The new facility is expected to be staffed by a range of employees.
“We haven’t formalised the model yet,” Dr Tune said.
The government is understood to be working closely with Bendigo Health to confirm the workforce needed for the new facility.
The Bendigo Advertiser understands the government to be offering targeted recruitment support to identify appropriately skilled staff, including social workers, counsellors and nurses.
Dr Tune last month spoke of difficulties recruiting staff for Bendigo Health’s psychiatric services.
An estimated 144 full time equivalent staff will be required to open all the psychiatric beds at the new hospital.
Dr Tune said the approximate number of staff employed in inpatient psychiatric units prior to the shift was 99 full time equivalent employees.
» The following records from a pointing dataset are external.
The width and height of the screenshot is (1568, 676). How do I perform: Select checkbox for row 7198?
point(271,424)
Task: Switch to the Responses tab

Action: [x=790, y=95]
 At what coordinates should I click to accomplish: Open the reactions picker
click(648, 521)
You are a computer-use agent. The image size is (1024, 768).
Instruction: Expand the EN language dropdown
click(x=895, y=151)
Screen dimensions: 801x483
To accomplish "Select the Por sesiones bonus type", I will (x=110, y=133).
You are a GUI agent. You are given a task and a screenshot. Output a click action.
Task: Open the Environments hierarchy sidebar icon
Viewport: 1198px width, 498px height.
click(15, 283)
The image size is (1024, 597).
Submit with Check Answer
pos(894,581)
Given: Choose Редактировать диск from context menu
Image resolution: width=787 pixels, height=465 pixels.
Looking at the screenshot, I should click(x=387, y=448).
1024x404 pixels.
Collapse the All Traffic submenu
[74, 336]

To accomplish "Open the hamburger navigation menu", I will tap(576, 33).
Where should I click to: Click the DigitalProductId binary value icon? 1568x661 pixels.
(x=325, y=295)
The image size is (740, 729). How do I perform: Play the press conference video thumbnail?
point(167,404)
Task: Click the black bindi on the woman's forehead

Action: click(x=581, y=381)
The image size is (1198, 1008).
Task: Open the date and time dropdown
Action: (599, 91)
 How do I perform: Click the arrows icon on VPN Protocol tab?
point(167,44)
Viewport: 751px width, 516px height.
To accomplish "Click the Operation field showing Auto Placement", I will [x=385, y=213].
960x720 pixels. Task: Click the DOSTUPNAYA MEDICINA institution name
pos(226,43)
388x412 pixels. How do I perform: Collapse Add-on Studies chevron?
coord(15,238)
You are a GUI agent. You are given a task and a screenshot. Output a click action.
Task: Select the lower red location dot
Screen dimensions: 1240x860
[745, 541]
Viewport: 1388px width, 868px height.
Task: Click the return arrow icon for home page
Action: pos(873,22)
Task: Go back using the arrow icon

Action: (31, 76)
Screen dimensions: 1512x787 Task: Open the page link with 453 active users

Staffing has delayed the extended care unit’s transfer from Vahland House to the new hospital.
Dr Tune expected the shift to be complete by early December, clearing the way for the new facility.
A 12-bed community care unit will remain at the site.
Dr Tune dubbed the eight new beds “another great development for Bendigo” and welcomed the government’s investment.
“I have no doubt it will be a well-used facility,” he said.
Minister for Mental Health, Martin Foley, said the 100 new beds would deliver help to more than 400 additional people every year.
“We’re doubling the number of rehab beds in Victoria,” he said.